Даже его демократизм вытекает не из убеждений, а именно из такого ощущения жизни. Разве можно гордиться своим происхождением, званием, чином, если все мы одинаковые пылинки великой природы? Это ощущение, переполняющее все создания Толстого, выражено в «Казаках» таким образом:
«Около меня, – думал Оленин, – пролетая между листьями, которые кажутся им огромными островами, стоят в воздухе и жужжат комары: один, два, три, четыре, сто, тысяча, миллион комаров, и все они что-нибудь и зачем-нибудь жужжат около меня, и каждый из них такой же особенный от всех Дмитрий Оленин, как и я сам. Ему ясно представилось, что думают и жужжат комары. „Сюда, сюда, ребята! Вот кого можно есть!“, – жужжат они и облепляют его.

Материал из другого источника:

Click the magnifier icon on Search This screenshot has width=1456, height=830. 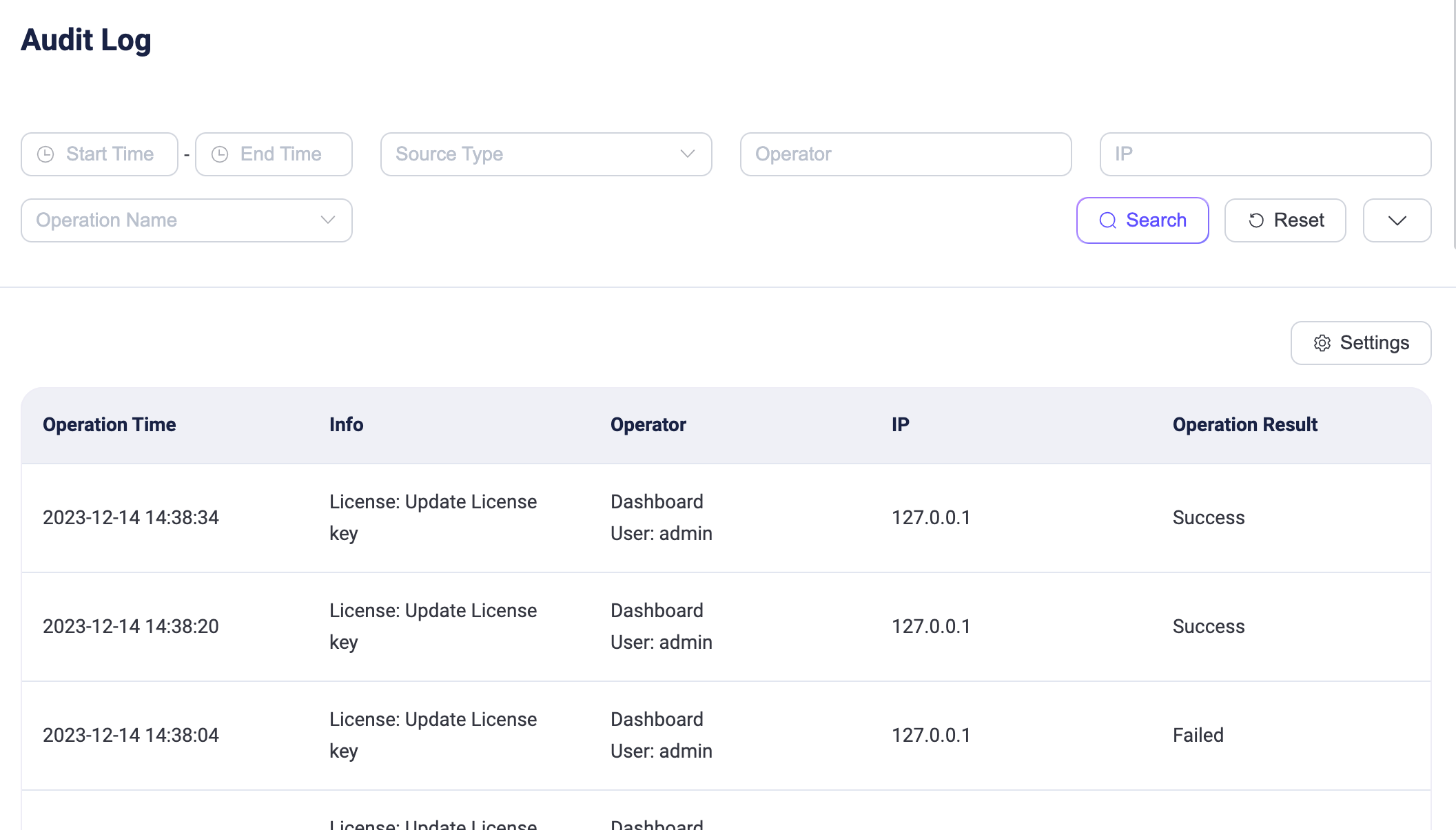[1107, 220]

И ему ясно стало, что он нисколько не русский дворянин, член московского общества, друг и родня того-то и того-то, а просто такой же комар, или такой же фазан, или олень, как те, которые живут теперь вокруг него».
Но если бы мы ничего этого не знали и совершенно забыли бы, что существует Толстой и что у Толстого такие-то и такие-то убеждения о цивилизации, о прогрессе, о воспитании, а взяли бы любую его вещь и проделали над нею опыт: выбросили бы из нее все те поступки, которые продиктовываются человеку его человеческим разумом, и оставили бы там только те, которые внушала ему его животная, телесная, растительная природа, и посмотрели бы, что из этого произойдет, – если бы мы все это сделали, то и тогда мы пришли бы точно к таким же выводам.
В самом деле, попробуем сделать этот опыт.
Возьмем «Войну и мир» – и каждого персонажа этой эпопеи подвергнем некоей операции: отнимем у него его умственную деятельность, его специально-человеческие функции.
Что произойдет?
Ничего нe произойдет.
Наташа по-прежнему будет влюблена сначала в Бориса, потом в князя Андрея, потом в Курагина, потом в Пьера. Николай так же будет таять и млеть на смотру при виде государя, так же будет делать подвиги и так же женится на княжне Марье. Князь Болконский не будет учить свою дочь геометрии, но будет так же вспыльчив, пунктуален, требователен и благороден. Петя так же будет убит. Борис так же будет преуспевать. Кутузов так же будет во главе армии. Французы так же пойдут на Россию. Россия так же будет обороняться, точно такое же будет сражение под Бородиным, и точно так же русские победят французов. Все точно так же. Только Пьер и князь Андрей не будут, как теперь, во все вносить разлад. Женщины будут, когда надо, рожать, мужчины, когда надо, сражаться – и «человеческие листья, умны они или нет, все так же будут осыпаться, заменяться новыми, желтеть и зеленеть».
Словом, вся человеческая комедия пойдет у Толстого по-прежнему.
И этот опыт лучше всяких расследований покажет, что как в художественном гении Толстого нет ни человеческого пафоса, ни человеческой фантазии, ни человеческой улыбки, ни человеческих мечтаний, ни человеческих ошибок, а все величаво, безошибочно, ровно и могуче, как в самой природе, – точно так же и в тех образах, которые созданы этим гением, и в них нет никаких человеческих черт: они тоже природа, они стихия, как и их гениальный творец.